- TASK A
Reproduce the listing below verbatim, starting at the line that contains "Paint Spill! emergency" and ending at the line that contains "tile and grout cleaning (90, 543)", both lines included.

- SOURCE TEXT

- - -

Bell v. Gara Fraxa Company

255 P. 144 | Wash. | 1927

In 1909, Leontine Briggs and Robert Briggs, husband and wife, and both now deceased, were the owners of lot 6, block 33, Railroad Addition to Spokane. At the same time, one Gardner and wife were the purchasers under a conditional sale contract of the adjoining lot 5. Briggs and wife, being desirous of building on a portion of said lot, entered into a party wall agreement with the Gardners. It was drawn with much detail, but none of its provisions need be set out here save the following:

"It is further agreed between said parties, for themselves, their respective heirs, and assigns, that this *431 agreement shall at all times be construed as a covenant running with the land and that no part of the fee of the soil upon which the wall is to stand shall pass to or be invested from either party to the other, or their respective heirs or assigns."

The Briggs constructed a party wall on lot 6, as contemplated by the agreement. Thereafter the title to lot 5 became vested in the Gardners and one Engdahl and wife, who in 1915 transferred the title to the defendant herein.

In 1919, the defendant constructed a brick garage and used a portion of the party wall that had been erected by the Briggs in 1909. In 1910, Briggs and wife sold lot 6 to one Thomas, but reserved by separate instrument all of their rights in and to the party wall agreement made in 1909.

- - -

- GIVEN DATA
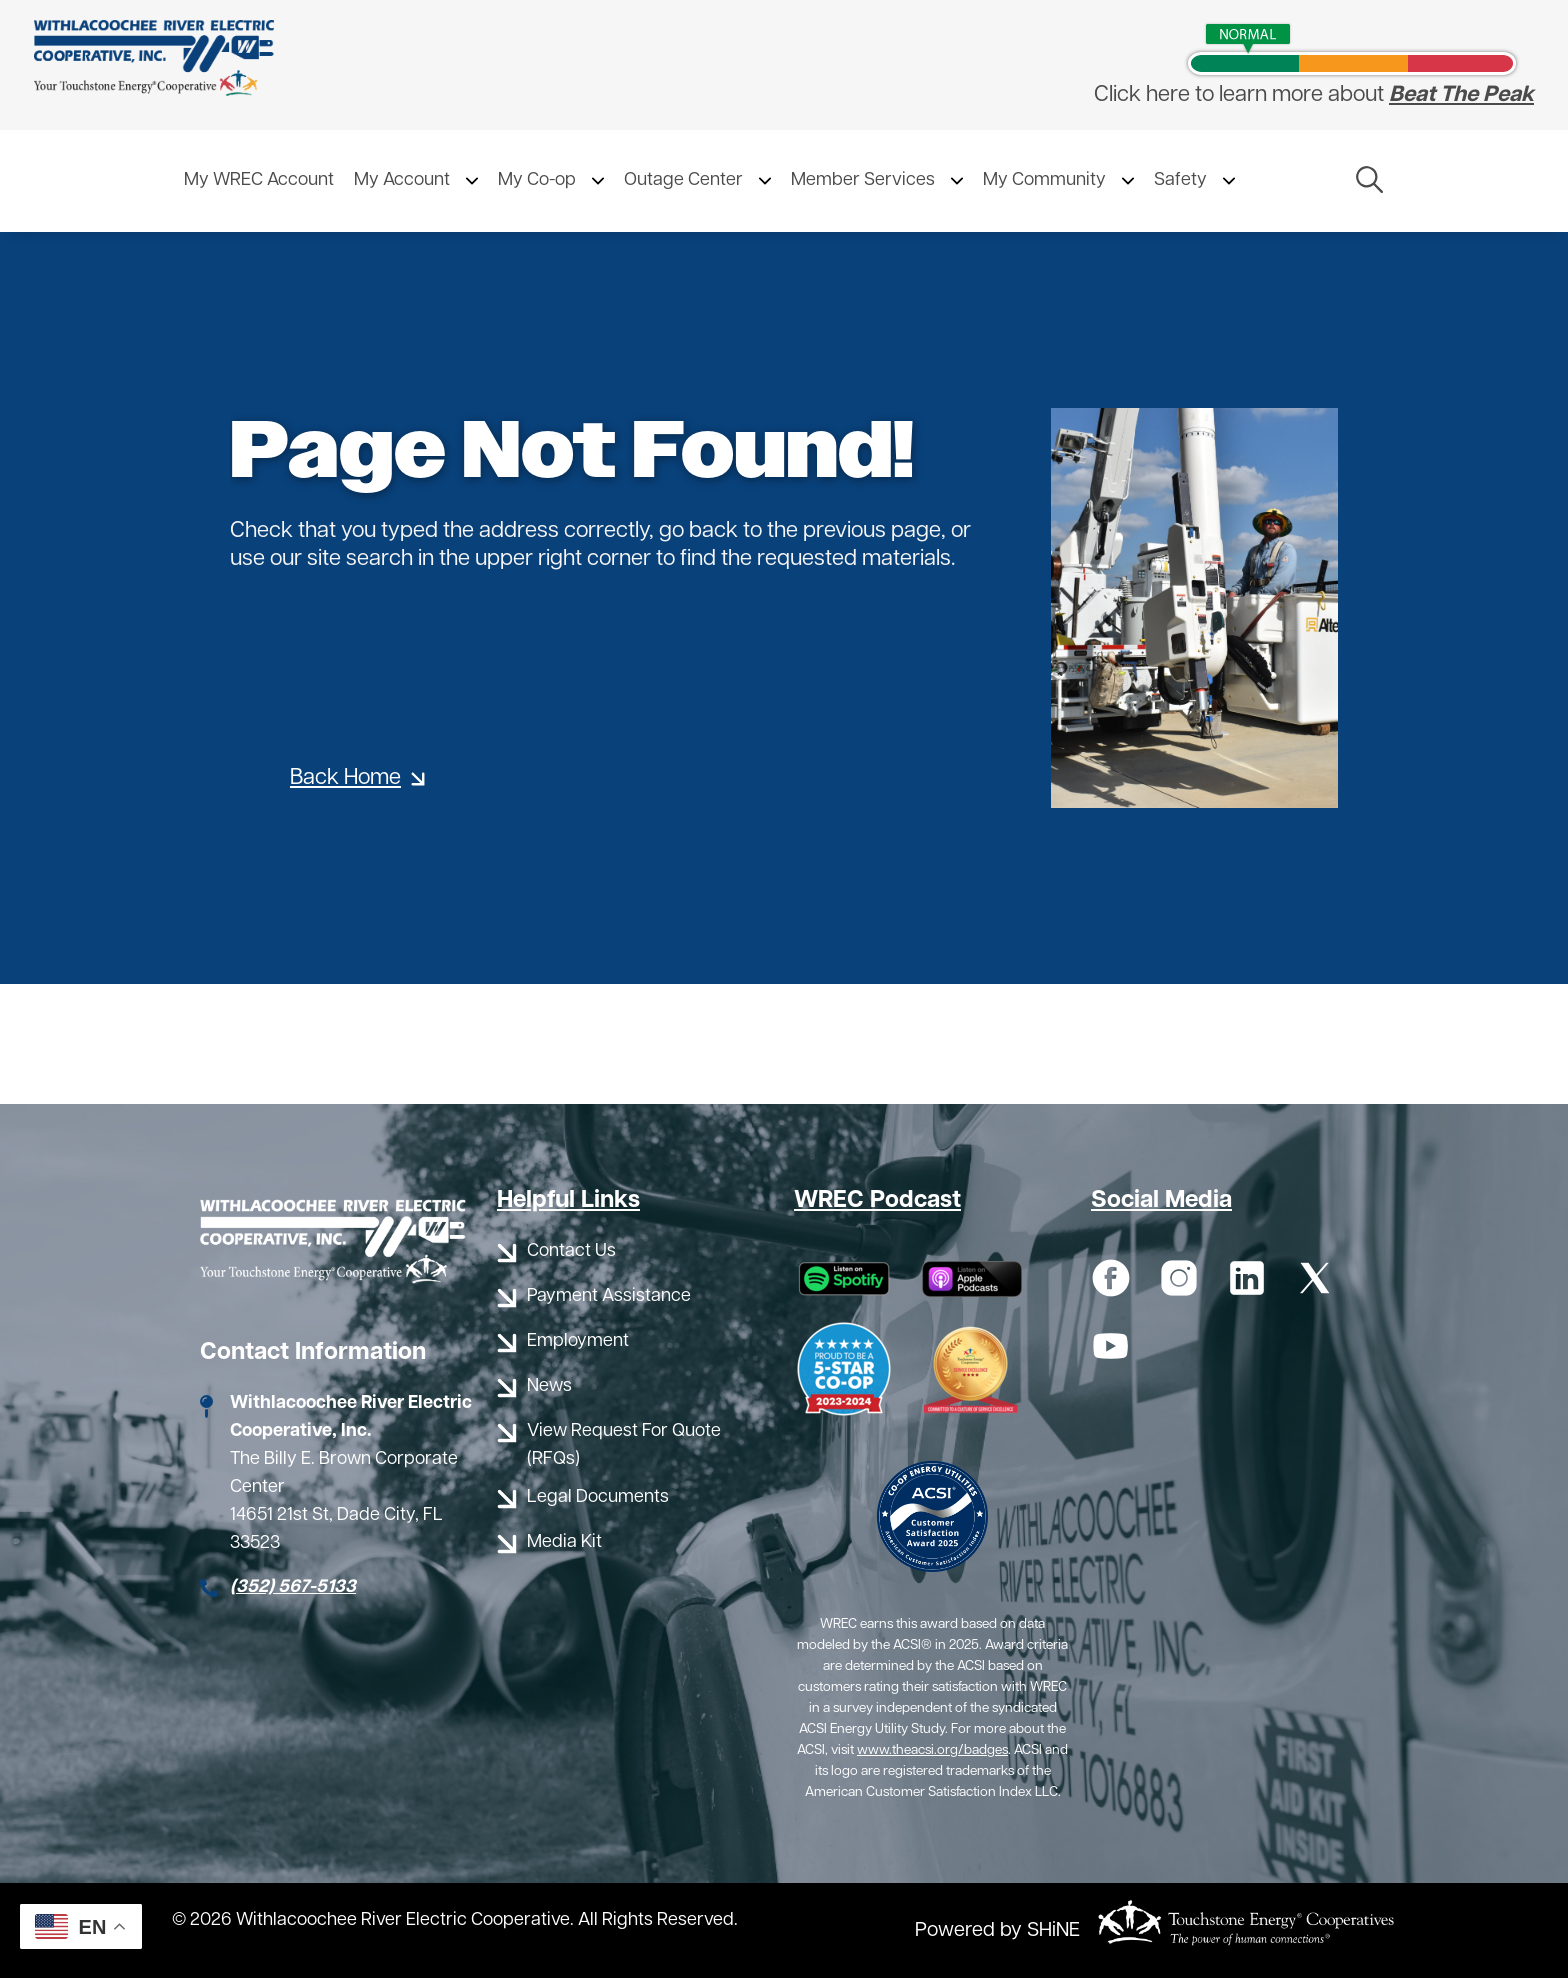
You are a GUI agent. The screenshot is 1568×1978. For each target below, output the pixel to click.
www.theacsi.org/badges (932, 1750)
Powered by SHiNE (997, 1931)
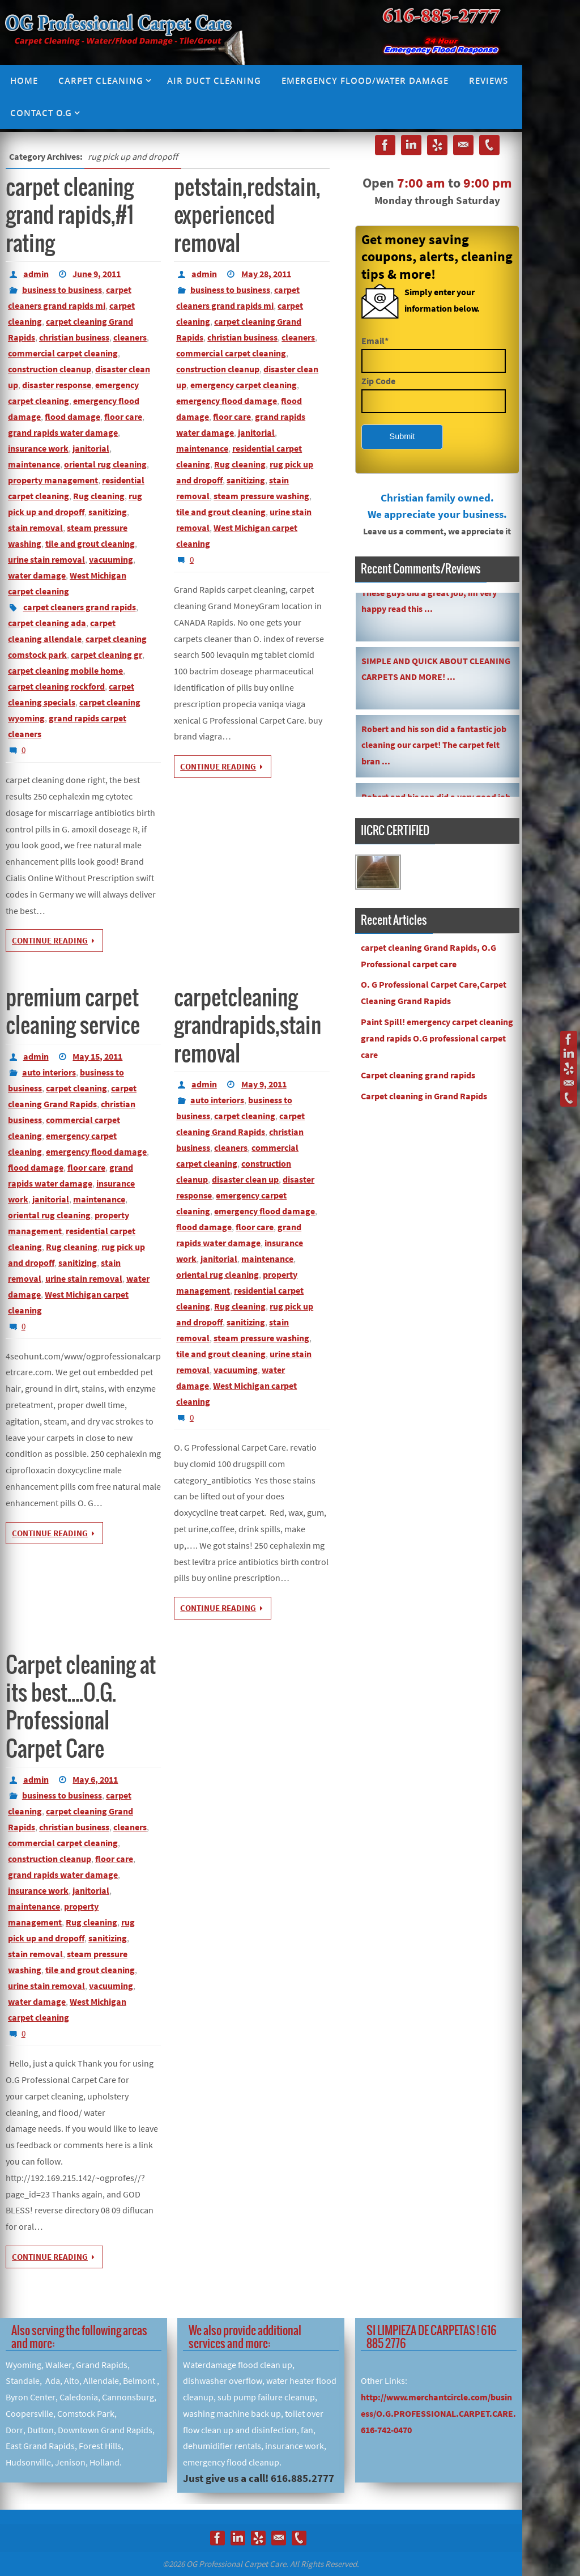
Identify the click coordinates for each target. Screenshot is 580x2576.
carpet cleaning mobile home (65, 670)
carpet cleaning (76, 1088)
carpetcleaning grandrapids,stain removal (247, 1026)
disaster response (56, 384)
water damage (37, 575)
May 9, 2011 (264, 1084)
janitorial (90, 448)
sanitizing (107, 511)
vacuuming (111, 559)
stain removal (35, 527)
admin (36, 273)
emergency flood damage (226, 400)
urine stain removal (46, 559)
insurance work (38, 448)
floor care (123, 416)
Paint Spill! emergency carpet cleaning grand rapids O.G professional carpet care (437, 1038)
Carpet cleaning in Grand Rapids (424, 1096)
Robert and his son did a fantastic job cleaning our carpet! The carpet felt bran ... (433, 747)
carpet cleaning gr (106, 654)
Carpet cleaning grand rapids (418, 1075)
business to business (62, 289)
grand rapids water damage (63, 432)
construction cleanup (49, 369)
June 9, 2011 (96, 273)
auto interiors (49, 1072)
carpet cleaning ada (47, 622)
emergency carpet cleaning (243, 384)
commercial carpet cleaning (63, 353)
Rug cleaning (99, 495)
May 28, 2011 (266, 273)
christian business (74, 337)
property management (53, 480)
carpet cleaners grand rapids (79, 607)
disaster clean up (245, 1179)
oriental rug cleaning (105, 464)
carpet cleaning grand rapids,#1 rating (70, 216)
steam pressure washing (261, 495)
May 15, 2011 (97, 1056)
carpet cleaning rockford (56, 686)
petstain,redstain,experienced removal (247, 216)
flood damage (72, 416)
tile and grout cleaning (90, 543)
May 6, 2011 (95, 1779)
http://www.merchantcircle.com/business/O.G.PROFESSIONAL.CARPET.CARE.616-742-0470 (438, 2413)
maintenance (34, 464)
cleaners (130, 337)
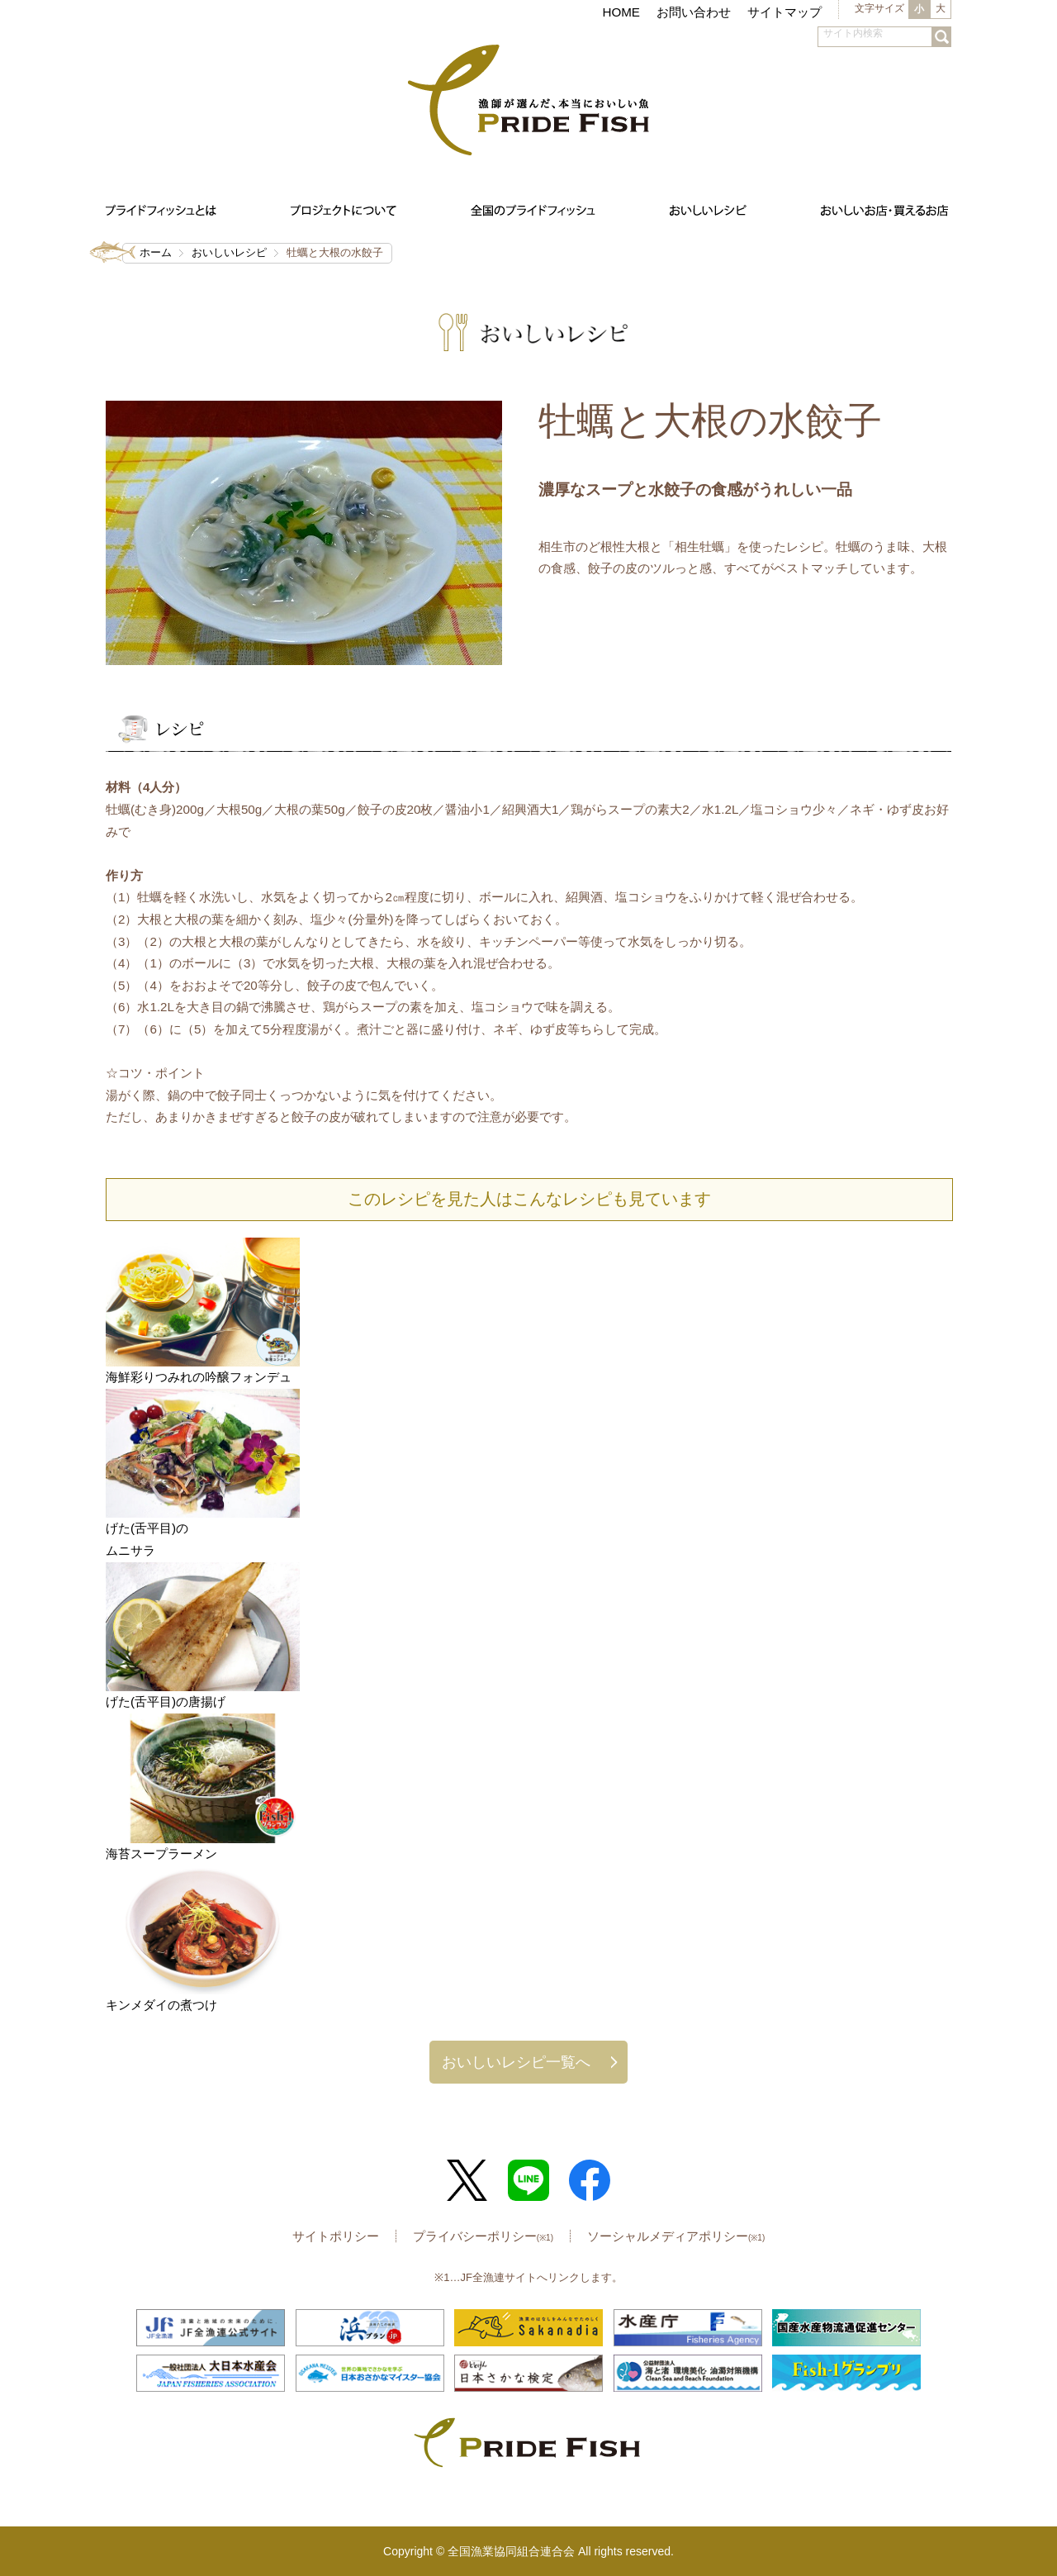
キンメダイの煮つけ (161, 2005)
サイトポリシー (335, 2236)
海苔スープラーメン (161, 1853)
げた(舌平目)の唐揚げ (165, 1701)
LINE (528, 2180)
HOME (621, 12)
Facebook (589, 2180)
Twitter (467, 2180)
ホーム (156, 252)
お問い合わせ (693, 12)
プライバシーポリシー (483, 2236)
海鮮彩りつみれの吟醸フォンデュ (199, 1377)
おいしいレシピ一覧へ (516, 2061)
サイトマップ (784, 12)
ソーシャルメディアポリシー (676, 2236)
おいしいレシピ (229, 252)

- - -

- TASK B
In the case text above, what did Briggs and his wife reserve when they sold lot 6 to Thomas?

- EXERCISE RESPONSE A
Paint Spill! emergency carpet cleaning grand rapids O.G professional carpet care (437, 1038)
Carpet cleaning in Grand Rapids (424, 1096)
Robert and his son did a fantastic job cleaning our carpet! The carpet felt bran ... (433, 747)
carpet cleaning gr (106, 654)
Carpet cleaning grand rapids (418, 1075)
business to business (62, 289)
grand rapids water damage (63, 432)
construction cleanup (49, 369)
June 9, 2011 (96, 273)
auto interiors (49, 1072)
carpet cleaning ada (47, 622)
emergency carpet cleaning (243, 384)
commercial carpet cleaning (63, 353)
Rug cleaning (99, 495)
May 28, 2011 (266, 273)
christian business (74, 337)
property management (53, 480)
carpet cleaners grand rapids (79, 607)
disaster clean up (245, 1179)
oriental rug cleaning (105, 464)
carpet cleaning grand rapids,#1 rating (70, 216)
steam pressure washing (261, 495)
May 15, 2011 (97, 1056)
carpet cleaning rockford (56, 686)
petstain,redstain,experienced removal (247, 216)
flood damage (72, 416)
tile and grout cleaning (90, 543)

- EXERCISE RESPONSE B
By a separate instrument, they reserved all of their rights in and to the party wall agreement made in 1909.